Detido pela primeira vez em 1929 como “elemento socialmente perigoso”, e com a última sentença encerrada em 1951, Chalámov passou, entre prisões e breves períodos de liberdade, cerca de 20 anos nos campos de trabalho da URSS. A condenação pelo artigo 58 do código penal soviético de 1922, relativo a crimes políticos por atividade cotrarrevolucionárias, levou-o num primeiro momento aos Urais e, mais tarde, à região de Kolimá.

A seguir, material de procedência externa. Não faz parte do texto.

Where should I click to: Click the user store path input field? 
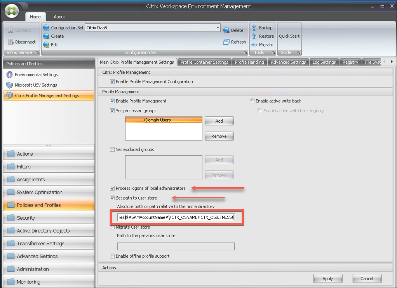tap(177, 217)
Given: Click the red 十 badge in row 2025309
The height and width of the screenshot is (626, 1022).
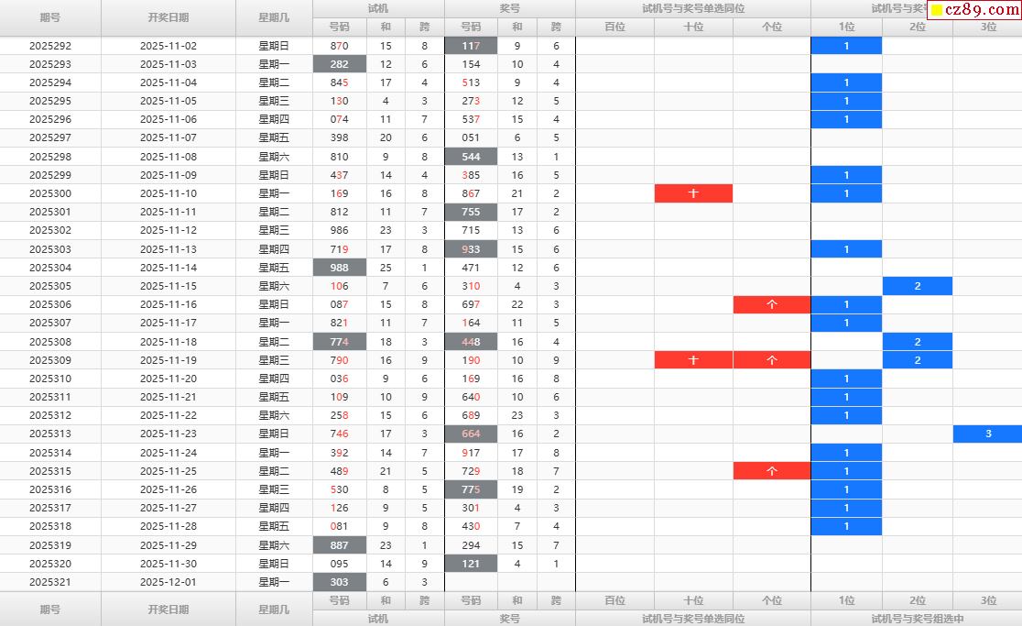Looking at the screenshot, I should [x=693, y=360].
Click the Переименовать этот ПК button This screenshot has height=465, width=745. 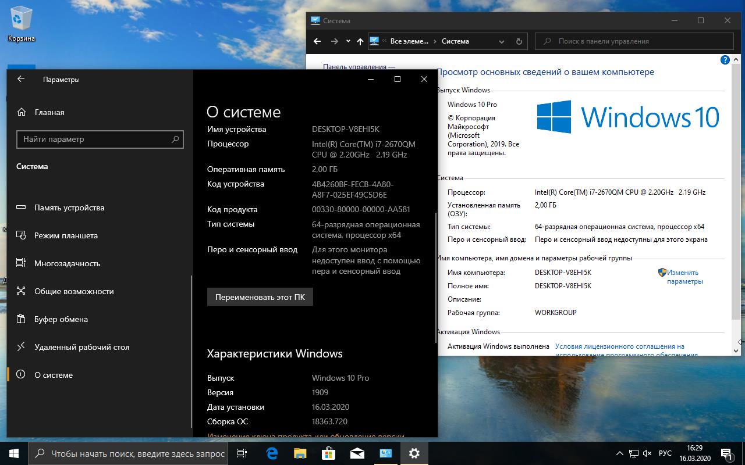click(260, 296)
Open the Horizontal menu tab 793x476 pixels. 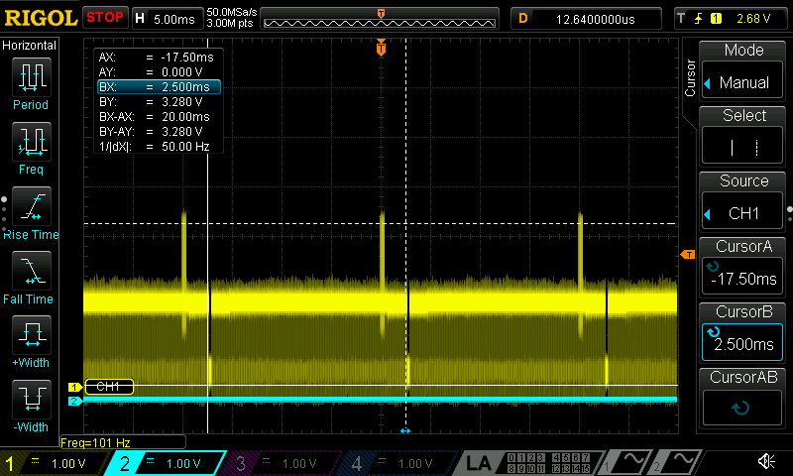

Os Contos de Kolimá, materialização literária de sua experiência nos campos, circularam intensamente na URSS sob a forma clandestina de samizdat, antes de, beneficiando-se da glásnost, finalmente serem editados em 1989, todos os 103 contos – sete anos após o falecimento do escritor que jamais deixara o país, onde atuou como jornalista e conseguiu editar poemas.
Contos de Kolimá representa o mais importante testemunho da tragédia do século XX, e é um fenômeno único na literatura russa. Diz Chalámov:
Por que escrevo contos? Eu não acredito na literatura. Não acredito em sua capacidade de corrigir o homem. A experiência da literatura humanista russa resultou, diante dos meus olhos, nas sangrentas execuções do século XX. Eu não acredito na possibilidade de evitar um fato, de anular sua repetição. A história se repete. E qualquer fuzilamento de 1937 pode ser repetido. Por que então escrevo? Escrevo para que alguém, apoiando-se em minha prosa alheia a qualquer mentira, possa contar sua própria vida, num outro plano. Afinal, um homem tem de fazer algo.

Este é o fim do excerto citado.